Innovating genome editing strategies for muscle diseases
Dr. Ronald Cohn's lab has been a leader in genome editing strategies for muscle diseases. Using mouse models of laminopathies and muscular dystrophy, the lab has developed and tested innovative genome editing strategies that either remove a detrimental exon or up-regulate a related, complementing gene for disease treatment.
The first discovery of repeat expansion disease treatments
Dr. Christopher Pearson’s lab focuses on understanding the disease-causing properties of trinucleotide repeat expansions in many diseases, including ALS, Huntington’s and myotonic dystrophy.
His lab uses DNA repair/replication systems in human cells, human cell extracts or human recombinant proteins, and disease-relevant animal models to identify and test disease treatments. Such studies are crucial toward attaining his long-term goal of preventing or reversing repeat expansions in patients. His work has led to the discovery of a treatment for diseases caused by repeat expansion, which has garnered much industry attention.
Exploring environmental influences in autoimmune disease
Both genetic and environmental factors contribute to an individual's susceptibility to autoimmune disease, but specific environmental influences are not well characterized.

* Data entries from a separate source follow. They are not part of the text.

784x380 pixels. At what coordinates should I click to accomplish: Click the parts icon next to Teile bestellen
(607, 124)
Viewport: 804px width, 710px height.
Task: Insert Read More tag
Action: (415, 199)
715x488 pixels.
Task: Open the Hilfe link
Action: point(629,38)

Dr. Jayne Danska explored how the gut microbiota influenced susceptibility to type 1 diabetes in mice. In the non-obese diabetic (NOD) mouse model of type 1 diabetes, female mice are significantly more susceptible to disease than males; however, this difference was not apparent under germ-free conditions. Transfer of cecal contents from male mice to female mice prior to disease onset protected against pancreatic islet inflammation, autoantibody production, and the development of diabetes, and was associated with increased testosterone in female mice. That means the microbiota may be able to regulate sex hormones and influence an individual's susceptibility to autoimmunity.
We're proud to work alongside top researchers and staff at SickKids and across the country.